I decided to do some of roadmap.sh’s DevOps projects. The first one is server-stats.sh, wherein we write a script to analyze and display server performance stats

The requirements are as follows:

## Requirements

You are required to write a script `server-stats.sh` that can analyse basic server performance stats. You should be able to run the script on any Linux server and it should give you the following stats:

- Total CPU usage
- Total memory usage (Free vs Used including percentage)
- Total disk usage (Free vs Used including percentage)
- Top 5 processes by CPU usage
- Top 5 processes by memory usage

totalCPU

The first task is to return total CPU usage. Since we are looking at a snapshot of the system when the command runs, I decided to us ps as the basis for this (top was also an option, but it is designed to be used more interactively - although it can be invoked once with -bn, which is batch mode n times)

By itself, ps isn’t all that useful. It returns only information about the current terminal that invoked the command, so the information is fairly sparse. According to the man page, we can use -e (or, equally, -A) to select all processes. This returns a table with PID TTY TIME CMD as headers.

Now the trick is to find CPU usage for every process and sum it up. Fortunately man ps can also help with this: the -o option allows us to use a specific format for the output, one of which is pcpu, or “percent CPU”. Thus we have a list of CPU usage per process at the moment where we run the command.

So to get total CPU utilization we need to add the column. Simple enough: awk '{total += $1}END{print total}'. As a sanity check, I compared the output of that command with the idle time in top - they should roughly match up, right?

Wrong!

top was reporting idle time of about 98%, yet the output of my command was about 40%. Turns out the issue is that ps reports CPU usage per core as a percentage of a single core. So my computer has a 16-core CPU, and sure enough, diving the ps percentage by my core count accounted for the different: 40 / 16 = 2.5.

Of course, hard-coding my core count into a script isn’t great. Fortunately, awk supports variable assignment, which can be the output of a sub-shell such as nproc (this returns the number of processing units available). This, in the end, completed the totalCPU function:

totalCPU () {
    # diving by cores to get total CPU utilization
    ps -eo pcpu | awk -v cores=$(nproc) '{total += $1} END {print total / cores}'
}

totalMem

To get the total memory utilization of the system the free command comes in handy. Using awk again I reformatted the output of free to make it work with the script.

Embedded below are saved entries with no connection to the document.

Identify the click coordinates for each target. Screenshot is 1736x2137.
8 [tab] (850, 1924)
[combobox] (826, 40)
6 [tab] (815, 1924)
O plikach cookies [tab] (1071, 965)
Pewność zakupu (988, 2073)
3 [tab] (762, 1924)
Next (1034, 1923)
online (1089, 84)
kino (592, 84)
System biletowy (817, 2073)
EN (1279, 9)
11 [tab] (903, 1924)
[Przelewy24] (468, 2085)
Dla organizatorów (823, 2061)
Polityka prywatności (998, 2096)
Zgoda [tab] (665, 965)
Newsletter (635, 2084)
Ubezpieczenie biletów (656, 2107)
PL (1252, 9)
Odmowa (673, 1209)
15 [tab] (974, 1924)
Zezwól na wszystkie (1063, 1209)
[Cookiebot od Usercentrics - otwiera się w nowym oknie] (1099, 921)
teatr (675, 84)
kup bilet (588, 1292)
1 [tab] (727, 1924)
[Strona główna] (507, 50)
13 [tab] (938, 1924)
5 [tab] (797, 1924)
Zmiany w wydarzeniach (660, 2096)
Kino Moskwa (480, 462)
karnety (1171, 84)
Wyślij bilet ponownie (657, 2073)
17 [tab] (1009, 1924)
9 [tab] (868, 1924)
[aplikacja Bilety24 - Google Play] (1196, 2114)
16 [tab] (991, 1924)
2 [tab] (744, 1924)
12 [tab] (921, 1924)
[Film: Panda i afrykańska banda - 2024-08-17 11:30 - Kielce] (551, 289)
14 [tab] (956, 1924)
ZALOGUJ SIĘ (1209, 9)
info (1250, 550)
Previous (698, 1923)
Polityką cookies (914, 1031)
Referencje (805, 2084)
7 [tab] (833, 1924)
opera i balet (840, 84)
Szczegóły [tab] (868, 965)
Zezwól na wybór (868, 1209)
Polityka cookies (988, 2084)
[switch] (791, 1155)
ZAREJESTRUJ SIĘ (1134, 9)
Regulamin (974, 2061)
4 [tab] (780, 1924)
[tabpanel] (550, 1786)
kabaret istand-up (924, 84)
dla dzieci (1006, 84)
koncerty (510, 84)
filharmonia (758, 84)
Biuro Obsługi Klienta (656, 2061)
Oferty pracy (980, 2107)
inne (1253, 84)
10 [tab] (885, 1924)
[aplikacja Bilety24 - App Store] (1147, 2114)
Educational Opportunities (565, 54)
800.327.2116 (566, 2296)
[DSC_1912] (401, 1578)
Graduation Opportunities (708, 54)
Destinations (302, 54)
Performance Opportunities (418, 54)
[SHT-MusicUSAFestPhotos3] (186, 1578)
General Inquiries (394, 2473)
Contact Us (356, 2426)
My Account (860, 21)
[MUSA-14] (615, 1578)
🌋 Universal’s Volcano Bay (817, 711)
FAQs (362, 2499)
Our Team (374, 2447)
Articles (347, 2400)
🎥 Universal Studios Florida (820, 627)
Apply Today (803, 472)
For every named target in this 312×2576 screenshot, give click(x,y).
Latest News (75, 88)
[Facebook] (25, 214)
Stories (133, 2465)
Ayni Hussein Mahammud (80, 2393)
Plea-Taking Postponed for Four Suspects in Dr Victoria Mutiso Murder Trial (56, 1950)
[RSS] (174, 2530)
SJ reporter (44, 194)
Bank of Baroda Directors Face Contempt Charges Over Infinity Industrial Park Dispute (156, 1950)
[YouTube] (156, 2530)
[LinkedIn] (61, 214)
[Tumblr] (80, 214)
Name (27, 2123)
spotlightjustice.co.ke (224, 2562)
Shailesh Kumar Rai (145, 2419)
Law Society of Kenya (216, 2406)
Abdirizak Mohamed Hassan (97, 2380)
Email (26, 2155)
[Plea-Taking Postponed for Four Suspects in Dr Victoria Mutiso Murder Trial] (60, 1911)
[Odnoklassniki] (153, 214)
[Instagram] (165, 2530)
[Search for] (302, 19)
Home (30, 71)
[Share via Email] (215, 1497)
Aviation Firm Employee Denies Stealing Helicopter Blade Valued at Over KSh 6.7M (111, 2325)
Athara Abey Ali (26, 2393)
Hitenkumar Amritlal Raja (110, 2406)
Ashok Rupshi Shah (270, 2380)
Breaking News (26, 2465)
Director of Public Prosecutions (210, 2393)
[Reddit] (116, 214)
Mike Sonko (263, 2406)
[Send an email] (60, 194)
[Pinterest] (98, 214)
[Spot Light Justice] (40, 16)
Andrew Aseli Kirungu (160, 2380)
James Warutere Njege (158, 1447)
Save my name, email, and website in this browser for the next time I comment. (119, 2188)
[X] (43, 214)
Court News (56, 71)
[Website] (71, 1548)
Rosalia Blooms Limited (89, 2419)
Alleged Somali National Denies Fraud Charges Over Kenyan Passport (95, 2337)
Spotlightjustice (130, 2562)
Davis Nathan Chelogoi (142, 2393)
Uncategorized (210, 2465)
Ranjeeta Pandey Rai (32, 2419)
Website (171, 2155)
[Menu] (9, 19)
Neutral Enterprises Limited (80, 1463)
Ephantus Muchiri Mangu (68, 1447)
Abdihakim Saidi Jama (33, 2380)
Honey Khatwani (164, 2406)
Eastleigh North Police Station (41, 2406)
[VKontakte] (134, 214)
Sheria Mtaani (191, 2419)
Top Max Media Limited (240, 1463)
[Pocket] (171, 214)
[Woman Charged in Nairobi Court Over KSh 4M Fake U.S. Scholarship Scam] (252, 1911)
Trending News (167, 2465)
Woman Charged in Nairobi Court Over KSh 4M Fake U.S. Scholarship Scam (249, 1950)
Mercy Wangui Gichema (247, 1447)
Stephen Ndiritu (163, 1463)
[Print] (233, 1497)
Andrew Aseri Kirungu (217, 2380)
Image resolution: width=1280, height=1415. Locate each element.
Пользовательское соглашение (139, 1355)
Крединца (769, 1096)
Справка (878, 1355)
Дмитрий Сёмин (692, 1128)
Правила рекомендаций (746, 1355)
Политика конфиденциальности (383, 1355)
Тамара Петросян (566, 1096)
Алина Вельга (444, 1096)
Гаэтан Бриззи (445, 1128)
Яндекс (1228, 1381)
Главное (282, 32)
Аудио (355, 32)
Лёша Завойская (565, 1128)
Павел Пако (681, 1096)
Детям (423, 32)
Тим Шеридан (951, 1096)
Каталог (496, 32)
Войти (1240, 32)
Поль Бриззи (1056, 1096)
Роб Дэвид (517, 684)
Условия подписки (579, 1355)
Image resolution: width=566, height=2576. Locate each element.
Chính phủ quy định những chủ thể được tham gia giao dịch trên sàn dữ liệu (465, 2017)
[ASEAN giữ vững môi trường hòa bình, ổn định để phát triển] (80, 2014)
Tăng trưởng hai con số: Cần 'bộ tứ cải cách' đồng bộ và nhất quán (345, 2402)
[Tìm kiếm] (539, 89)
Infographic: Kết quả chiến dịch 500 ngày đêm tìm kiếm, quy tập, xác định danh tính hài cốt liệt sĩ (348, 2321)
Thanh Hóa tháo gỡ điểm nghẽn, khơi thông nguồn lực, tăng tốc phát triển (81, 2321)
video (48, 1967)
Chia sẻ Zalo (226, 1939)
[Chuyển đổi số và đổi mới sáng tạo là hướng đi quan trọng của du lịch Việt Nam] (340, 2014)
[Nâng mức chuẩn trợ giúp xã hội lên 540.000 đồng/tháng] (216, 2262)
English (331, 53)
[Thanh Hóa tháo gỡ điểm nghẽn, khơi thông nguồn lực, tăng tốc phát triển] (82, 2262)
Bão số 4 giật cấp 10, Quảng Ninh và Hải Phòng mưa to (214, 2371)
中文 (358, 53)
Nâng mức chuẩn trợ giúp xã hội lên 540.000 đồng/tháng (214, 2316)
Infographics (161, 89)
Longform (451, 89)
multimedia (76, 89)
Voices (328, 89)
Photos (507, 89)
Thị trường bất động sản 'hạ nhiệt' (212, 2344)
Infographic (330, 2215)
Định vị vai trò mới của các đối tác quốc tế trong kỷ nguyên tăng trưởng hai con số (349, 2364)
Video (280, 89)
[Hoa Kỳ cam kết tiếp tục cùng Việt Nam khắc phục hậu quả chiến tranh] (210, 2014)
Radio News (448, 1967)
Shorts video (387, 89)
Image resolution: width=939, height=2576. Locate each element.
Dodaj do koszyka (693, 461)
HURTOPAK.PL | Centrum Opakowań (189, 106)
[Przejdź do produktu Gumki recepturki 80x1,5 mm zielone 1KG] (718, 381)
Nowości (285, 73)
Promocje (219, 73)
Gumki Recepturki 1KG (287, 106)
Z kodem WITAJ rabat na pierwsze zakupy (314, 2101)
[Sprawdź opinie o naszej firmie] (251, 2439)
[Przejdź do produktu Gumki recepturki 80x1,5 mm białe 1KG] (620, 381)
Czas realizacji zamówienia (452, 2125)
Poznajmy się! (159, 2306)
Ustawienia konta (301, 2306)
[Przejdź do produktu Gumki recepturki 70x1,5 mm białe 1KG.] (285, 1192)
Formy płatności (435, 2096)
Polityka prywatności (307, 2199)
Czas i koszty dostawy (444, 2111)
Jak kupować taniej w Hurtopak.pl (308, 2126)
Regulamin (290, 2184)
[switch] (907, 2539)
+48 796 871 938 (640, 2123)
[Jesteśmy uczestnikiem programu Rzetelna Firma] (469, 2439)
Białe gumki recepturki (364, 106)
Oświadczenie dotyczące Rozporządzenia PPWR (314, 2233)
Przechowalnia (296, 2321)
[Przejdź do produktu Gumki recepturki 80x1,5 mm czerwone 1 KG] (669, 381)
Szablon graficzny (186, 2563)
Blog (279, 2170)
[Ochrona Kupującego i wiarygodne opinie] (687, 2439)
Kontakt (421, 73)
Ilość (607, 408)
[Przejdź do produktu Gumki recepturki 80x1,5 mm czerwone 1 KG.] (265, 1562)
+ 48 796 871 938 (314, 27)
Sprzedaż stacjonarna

Note that beyond simply printing total and used memory I wanted to make sure to include cache. This is because without the cache used, the used and available memory do not add up to 100%.

The most complicated part of this, frankly, was learning how to define a function inside awk so that I could calculate the percentages without repeating myself over and over:

totalMem () {
    free -h | awk '
    function percentage(part, total) {
        return int(part / total * 100) "%"
    }
    NR==2 {
        print "Total:", $2, \
              "\nUsed:", $3, percentage($3, $2), \
              "\nFree:", $4, percentage($4, $2), \
              "\nCache:", $6, percentage($6, $2)
    }'
}